* **BAGIAN TEKS**:
===============

Hal ini perlu diwaspadai oleh berbagai pihak, karena timbulnya masalah gizi dipengaruhi oleh berbagai faktor yang saling berkaitan baik secara langsung maupun tidak langsung. Secara langsung, masalah gizi disebabkan oleh kurangnya asupan gizi dalam waktu yang cukup lama dan anak menderita penyakit infeksi. Pada anak yang sakit, asupan zat gizi tidak dapat dimanfaatkan oleh tubuh secara optimal karena adanya gangguan penyerapan akibat penyakit infeksi. Sedangkan secara tidak langsung, gizi buruk dapat terjadi akibat tidak cukupmya persediaan pangan di tingkat rumah tangga, pola asuh yang kurang memadai dan sanitasi/kesehatan lingkungan yang kurang baik serta akses untuk mendapatkan pelayanan kesehatan juga terbatas.

===============

* **JELAJAHI BAHAN**:
**1)** Tentukan apakah setiap pernyataan berikut sesuai dengan teks tentang masalah gizi, lalu kutip kata-kata dari teks yang menjadi dasar jawabanmu. (a) Penyakit infeksi mengganggu penyerapan zat gizi di tubuh anak. (b) Pola asuh yang kurang memadai disebut sebagai penyebab langsung gizi buruk. (c) Akses untuk mendapatkan pelayanan kesehatan disebut mudah.
**2)** Menurut teks tentang masalah gizi, apa saja penyebab langsung masalah gizi?
**3)** Ubah bagian teks tentang masalah gizi, mulai dari "Hal ini perlu" dan terus sampai "kesehatan juga terbatas.", dengan mengganti "penyakit infeksi" menjadi "penyakit menular".

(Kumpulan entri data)
===============

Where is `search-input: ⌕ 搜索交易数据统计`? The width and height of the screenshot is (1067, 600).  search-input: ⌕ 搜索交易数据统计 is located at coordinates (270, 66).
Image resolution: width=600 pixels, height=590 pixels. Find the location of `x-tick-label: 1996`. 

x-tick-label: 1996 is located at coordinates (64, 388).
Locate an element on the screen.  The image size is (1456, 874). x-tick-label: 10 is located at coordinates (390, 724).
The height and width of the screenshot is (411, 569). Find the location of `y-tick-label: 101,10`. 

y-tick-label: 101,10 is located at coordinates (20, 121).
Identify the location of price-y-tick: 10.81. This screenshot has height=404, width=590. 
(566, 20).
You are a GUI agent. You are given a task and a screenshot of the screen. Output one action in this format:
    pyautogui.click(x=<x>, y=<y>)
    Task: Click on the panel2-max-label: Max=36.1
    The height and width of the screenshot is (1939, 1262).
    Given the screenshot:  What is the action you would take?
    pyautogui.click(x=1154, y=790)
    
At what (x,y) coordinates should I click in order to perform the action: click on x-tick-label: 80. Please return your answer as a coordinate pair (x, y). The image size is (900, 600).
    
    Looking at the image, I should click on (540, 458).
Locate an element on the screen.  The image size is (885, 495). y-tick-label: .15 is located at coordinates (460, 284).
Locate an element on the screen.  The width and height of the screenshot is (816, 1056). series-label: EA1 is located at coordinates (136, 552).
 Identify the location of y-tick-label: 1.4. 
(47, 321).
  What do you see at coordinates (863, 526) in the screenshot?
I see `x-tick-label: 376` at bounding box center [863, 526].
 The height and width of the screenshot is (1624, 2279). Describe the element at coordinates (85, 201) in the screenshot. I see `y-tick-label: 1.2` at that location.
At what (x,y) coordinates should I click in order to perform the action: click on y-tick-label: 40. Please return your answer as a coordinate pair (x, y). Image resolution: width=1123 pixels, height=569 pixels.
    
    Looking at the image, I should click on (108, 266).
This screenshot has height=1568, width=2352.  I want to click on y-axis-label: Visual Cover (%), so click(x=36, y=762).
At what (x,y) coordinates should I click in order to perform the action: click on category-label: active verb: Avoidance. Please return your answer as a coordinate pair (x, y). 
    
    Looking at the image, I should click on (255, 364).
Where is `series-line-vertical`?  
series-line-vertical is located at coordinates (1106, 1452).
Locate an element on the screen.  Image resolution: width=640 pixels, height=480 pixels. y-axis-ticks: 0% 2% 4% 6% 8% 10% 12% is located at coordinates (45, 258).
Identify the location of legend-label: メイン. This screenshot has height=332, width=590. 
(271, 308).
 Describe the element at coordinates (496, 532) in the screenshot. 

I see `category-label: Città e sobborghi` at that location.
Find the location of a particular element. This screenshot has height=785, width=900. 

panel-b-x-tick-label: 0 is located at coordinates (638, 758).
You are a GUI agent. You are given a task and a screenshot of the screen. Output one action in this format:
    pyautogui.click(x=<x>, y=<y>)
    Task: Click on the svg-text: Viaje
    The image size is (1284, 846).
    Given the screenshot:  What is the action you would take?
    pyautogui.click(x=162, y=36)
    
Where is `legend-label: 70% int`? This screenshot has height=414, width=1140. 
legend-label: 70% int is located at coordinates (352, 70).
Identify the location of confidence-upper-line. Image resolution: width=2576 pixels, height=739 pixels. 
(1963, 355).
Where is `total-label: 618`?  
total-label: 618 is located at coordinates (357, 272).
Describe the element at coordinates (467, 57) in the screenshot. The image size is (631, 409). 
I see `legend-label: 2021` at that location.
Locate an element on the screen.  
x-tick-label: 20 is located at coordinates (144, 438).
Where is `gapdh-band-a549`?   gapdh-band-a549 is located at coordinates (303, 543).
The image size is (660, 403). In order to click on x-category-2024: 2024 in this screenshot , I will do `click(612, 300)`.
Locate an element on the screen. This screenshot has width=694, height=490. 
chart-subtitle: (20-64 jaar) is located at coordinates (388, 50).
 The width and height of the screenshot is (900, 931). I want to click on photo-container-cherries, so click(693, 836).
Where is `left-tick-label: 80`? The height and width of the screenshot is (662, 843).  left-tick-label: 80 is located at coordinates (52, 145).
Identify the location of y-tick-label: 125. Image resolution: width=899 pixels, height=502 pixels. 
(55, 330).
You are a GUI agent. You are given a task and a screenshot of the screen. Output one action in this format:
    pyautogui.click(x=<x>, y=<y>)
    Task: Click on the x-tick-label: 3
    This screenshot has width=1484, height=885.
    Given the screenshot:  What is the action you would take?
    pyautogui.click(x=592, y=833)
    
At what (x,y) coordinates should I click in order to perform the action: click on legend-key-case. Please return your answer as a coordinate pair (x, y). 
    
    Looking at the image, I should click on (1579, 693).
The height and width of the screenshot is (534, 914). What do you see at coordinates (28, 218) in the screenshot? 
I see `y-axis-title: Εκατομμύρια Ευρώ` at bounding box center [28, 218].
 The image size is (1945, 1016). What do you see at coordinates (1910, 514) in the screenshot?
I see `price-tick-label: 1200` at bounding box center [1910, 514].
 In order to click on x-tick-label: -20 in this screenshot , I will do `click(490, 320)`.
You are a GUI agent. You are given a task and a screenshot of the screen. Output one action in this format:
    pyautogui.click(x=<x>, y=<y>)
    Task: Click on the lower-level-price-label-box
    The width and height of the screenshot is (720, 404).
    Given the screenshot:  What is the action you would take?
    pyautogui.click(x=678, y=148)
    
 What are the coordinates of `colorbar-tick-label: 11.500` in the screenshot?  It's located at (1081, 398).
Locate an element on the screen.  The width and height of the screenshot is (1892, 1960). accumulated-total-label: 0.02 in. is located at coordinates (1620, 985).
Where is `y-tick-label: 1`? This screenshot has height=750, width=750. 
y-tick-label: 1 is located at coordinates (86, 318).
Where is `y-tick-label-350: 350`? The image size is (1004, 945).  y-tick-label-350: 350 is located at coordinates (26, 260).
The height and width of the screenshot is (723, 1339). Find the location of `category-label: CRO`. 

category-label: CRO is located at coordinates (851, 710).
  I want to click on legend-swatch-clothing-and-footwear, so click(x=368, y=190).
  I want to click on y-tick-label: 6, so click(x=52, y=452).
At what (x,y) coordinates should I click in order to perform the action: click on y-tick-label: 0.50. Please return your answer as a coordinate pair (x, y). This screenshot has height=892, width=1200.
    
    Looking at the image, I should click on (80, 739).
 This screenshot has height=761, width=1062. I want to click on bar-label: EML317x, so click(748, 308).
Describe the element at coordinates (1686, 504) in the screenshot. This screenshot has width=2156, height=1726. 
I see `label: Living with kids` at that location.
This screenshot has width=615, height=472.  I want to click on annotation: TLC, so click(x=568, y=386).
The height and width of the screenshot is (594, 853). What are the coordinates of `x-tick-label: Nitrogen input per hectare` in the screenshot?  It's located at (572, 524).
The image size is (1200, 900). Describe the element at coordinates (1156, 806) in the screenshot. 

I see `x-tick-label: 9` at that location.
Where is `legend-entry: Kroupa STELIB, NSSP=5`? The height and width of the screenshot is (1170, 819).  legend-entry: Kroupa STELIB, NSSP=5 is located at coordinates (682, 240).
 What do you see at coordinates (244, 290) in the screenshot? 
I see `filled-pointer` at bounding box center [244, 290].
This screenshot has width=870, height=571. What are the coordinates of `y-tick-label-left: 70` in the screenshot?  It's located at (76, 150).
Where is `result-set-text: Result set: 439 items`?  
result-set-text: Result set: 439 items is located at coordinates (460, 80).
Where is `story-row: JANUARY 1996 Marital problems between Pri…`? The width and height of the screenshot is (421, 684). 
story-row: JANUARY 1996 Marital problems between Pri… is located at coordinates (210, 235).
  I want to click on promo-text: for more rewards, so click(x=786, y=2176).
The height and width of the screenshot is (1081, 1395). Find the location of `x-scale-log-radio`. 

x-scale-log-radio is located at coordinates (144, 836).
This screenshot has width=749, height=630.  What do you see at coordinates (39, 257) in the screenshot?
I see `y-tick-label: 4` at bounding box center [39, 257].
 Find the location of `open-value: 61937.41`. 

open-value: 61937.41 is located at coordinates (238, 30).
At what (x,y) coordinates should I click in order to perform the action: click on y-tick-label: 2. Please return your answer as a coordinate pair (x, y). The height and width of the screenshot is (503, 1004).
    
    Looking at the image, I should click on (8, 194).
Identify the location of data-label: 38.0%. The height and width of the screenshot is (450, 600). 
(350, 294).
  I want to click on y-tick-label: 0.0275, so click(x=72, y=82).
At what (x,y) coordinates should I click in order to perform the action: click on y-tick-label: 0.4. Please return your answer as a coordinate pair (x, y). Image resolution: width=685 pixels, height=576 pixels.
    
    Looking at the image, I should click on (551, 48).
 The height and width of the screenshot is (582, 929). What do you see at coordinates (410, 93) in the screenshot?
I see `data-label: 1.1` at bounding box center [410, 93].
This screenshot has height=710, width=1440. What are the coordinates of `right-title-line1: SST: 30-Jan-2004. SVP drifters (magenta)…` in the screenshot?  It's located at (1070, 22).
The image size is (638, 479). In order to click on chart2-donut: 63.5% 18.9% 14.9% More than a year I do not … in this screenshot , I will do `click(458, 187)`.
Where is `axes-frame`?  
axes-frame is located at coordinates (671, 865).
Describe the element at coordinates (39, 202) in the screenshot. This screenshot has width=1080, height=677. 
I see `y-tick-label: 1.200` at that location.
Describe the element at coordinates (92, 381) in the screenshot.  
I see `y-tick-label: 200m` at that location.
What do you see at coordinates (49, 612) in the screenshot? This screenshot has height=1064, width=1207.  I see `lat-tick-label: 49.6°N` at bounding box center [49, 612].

===============

* **SOAL TERJAWAB**:
**1)**
(a) Ya: "karena adanya gangguan penyerapan akibat penyakit infeksi"
(b) Tidak: "secara tidak langsung, gizi buruk dapat terjadi akibat" … "pola asuh yang kurang memadai"
(c) Tidak: "akses untuk mendapatkan pelayanan kesehatan juga terbatas"

**2)** Kurangnya asupan gizi dalam waktu yang cukup lama dan anak menderita penyakit infeksi.

**3)**
Hal ini perlu diwaspadai oleh berbagai pihak, karena timbulnya masalah gizi dipengaruhi oleh berbagai faktor yang saling berkaitan baik secara langsung maupun tidak langsung. Secara langsung, masalah gizi disebabkan oleh kurangnya asupan gizi dalam waktu yang cukup lama dan anak menderita penyakit menular. Pada anak yang sakit, asupan zat gizi tidak dapat dimanfaatkan oleh tubuh secara optimal karena adanya gangguan penyerapan akibat penyakit menular. Sedangkan secara tidak langsung, gizi buruk dapat terjadi akibat tidak cukupmya persediaan pangan di tingkat rumah tangga, pola asuh yang kurang memadai dan sanitasi/kesehatan lingkungan yang kurang baik serta akses untuk mendapatkan pelayanan kesehatan juga terbatas.